40licious Relationships: Women Fall for Men Who Play 'Hard to Get'

Lucy, give it up. He's just not that into you.

A few years ago, I was embarrassingly besotted with an adorable Englishman who was in a Famous Band. Never mind that he was a hopeless alcoholic, had custody issues and was openly pining for his baby mama. He was charmingly elusive. Which made him even more desirable, as I felt I had to work to earn his attention. Which I got, sometimes, when I became elusive too. Of course this turned out to be a complete romantic flop, and I soon met the very good, accessible and emotionally intelligent man who became my husband.

So now there's this new study that reveals what many of us already know: There's scientific proof that women tend to fall for the guy who is wobbly in his affections, the one who plays hard to get. The article in Science Daily says: "As other research has found, women who believed the men liked them a lot were more attracted to the men than women who thought the men liked them only an average amount. However, the women who found the men most attractive were the ones who weren't sure whether those men were into them or not."

The study was done with undergrads, who tend to skew in their teens and 20s, so here is what I would hope 40licious women everywhere have learned: Don't waste your time on the guy who is not into you. You will know if he likes you because he will seek you out and send you sweet texts and keep asking when he can see you next, and then actually keep the date. If he's a contender, he will call you if he's traveling, working, with his kids or having open heart surgery. Your man will want you with him, no matter how complicated his life is.

Need a reminder primer? He's Just Not That Into You was one of the most important books I'd ever read and goes into a great deal of guy psyche. (Don't bother so much with the movie.)
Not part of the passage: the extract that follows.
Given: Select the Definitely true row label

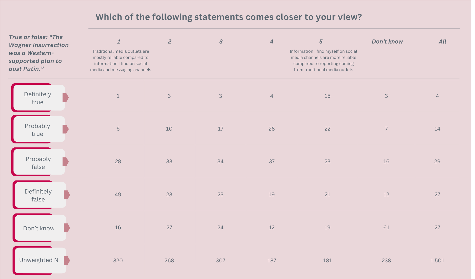Looking at the screenshot, I should pos(38,98).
You've got better things to do than wonder if someone wants to wake up with you every morning for the rest of his life. Like hang out with your friends, enhance your career, launch your business, hike with your dog, call your mother, have tea with the elderly neighbor, and save the little corner of your own world.




1 comment:

Anonymous said...

When I was younger I would seek men who were emotionally unavailable. The more I knew they weren't available to me the harder I would fall for them.

I'm in my 40's now, and this relationship I'm in is so very different. He is totally into me, and we are able as a couple to connect on levels I never realized even existed in relationships. Its amazing what can happen!